## O QUE FAZER
Dê continuidade ao texto "Desconhece a ti mesmo", reproduzido abaixo, a partir da última frase apresentada.

## TRECHO FORNECIDO
+---+

Este texto pertence ao livro Calma Tormenta.

sexta-feira, 16 de junho de 2017

Desconhece a ti mesmo


    Dei tantas voltas em torno de mim mesmo que me vejo agora embrenhado no mais tragicômico dos paradoxos. Eu, que sempre fui ótimo com as palavras, que fui sempre o primeiro a ter algo a dizer sobre o quer que seja, e da maneira mais translúcida que eu podia, de repente me descobri incapaz de comunicar o que trago por dentro.
    Eu não sei. Acho que, em última instância, antecipo que as pessoas não serão capazes de me compreender; não por ter em mim questões de complexidade sobre-humana, mas pelo fato de estar fora de alcance dos outros conhecer e sentir as minhas verdades mais básicas, minhas verdades internas e esmiuçadas que dão liga ao que chamo de real. É como tentar explicar uma equação de segundo grau — que nem eu mesmo entenda muito bem — a alguém que não conhece as operações matemáticas mais simples. As minhas operações só eu conheço, e tentar responder a certos porquês é como tentar explicar axiomas. Por que dois mais dois é igual a quatro?
    Durante vinte anos, falei com a gana de ser compreendido. Agora, passei a me calar para não ser incompreendido. Eis o paradoxo. Pois ainda que eu possa, com as palavras, pintar quadros que retratem a minha realidade interna, com as mais fieis cores, a pintura tem sempre, e inevitavelmente, apenas duas dimensões. Falta uma dimensão interior que cada um encontra ou não dentro de si, a depender do quanto meus textos tocam o leitor em seu íntimo; e essa dimensão é necessariamente diferente da minha. Pois a minha dimensão interna é inacessível, e, em minha solitude absoluta, não é raro que eu me perca totalmente em mim; que eu me veja afogado por minhas próprias tormentas.

+---+

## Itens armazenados
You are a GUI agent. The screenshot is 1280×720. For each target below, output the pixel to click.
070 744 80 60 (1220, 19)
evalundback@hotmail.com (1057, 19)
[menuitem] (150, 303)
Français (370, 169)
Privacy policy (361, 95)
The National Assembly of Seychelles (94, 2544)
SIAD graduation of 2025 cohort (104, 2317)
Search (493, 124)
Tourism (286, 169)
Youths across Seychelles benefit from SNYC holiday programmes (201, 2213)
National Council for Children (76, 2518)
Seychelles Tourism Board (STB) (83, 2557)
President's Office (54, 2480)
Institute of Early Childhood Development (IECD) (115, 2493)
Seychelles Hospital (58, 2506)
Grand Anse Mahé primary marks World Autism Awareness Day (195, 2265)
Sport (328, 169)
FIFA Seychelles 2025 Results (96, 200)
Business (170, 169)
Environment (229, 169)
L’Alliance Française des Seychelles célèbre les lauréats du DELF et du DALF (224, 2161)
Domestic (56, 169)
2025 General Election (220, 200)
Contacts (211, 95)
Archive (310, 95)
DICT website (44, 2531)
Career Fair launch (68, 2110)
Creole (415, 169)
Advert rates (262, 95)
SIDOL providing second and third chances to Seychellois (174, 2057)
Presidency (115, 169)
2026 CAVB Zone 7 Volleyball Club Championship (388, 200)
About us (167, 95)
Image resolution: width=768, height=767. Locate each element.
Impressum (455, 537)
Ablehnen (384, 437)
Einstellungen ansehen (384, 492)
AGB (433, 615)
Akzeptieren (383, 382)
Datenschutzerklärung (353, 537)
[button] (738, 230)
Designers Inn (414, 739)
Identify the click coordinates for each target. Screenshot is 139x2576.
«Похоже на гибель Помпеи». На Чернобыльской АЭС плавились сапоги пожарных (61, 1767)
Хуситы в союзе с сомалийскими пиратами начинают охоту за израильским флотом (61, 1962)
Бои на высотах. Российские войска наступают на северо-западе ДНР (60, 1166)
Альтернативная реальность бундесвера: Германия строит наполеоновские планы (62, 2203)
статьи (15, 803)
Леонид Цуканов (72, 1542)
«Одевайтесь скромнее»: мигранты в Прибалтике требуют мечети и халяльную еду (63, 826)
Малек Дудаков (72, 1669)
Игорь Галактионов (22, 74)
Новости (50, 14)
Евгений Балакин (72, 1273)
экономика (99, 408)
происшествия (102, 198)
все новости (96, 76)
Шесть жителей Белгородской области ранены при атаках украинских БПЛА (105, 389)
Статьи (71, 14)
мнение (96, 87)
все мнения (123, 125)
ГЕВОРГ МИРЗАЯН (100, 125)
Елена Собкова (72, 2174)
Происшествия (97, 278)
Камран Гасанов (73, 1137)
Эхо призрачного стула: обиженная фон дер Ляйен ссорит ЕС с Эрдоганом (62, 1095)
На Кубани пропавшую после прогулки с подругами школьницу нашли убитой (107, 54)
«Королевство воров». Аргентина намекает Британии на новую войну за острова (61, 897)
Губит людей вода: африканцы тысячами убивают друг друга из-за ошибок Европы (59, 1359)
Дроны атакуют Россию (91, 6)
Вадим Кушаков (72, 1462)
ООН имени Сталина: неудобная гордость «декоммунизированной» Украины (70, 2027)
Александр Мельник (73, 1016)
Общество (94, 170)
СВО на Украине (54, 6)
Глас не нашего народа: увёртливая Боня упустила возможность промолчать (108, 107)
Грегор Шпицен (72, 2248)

+---+

## RESULTADO DA TAREFA
    Talvez eu sinta que esteja me faltando pessoas dispostas a ceder um pouco de sua profundidade para me compreender verdadeiramente, para me dar ouvidos atenciosos. Mas o fato é que não me falta; tenho alguns poucos amigos, este ano ainda mais, que sempre me surpreendem com sua sensibilidade à vida e a mim. O que acontece é que, mesmo com elas, não me sinto completamente confortável para falar sobre as minhas verdades. Por causa de todo o resto, de toda a parcela massiva e gigante de pessoas embrutecidas e desinteressadas, sinto ter perdido a esperança; sinto ser hoje incapaz de acreditar verdadeiramente que alguém se interessaria pelo que tenho a dizer sem uma dose pequena de cinismo, sem um leve fingimento para me agradar.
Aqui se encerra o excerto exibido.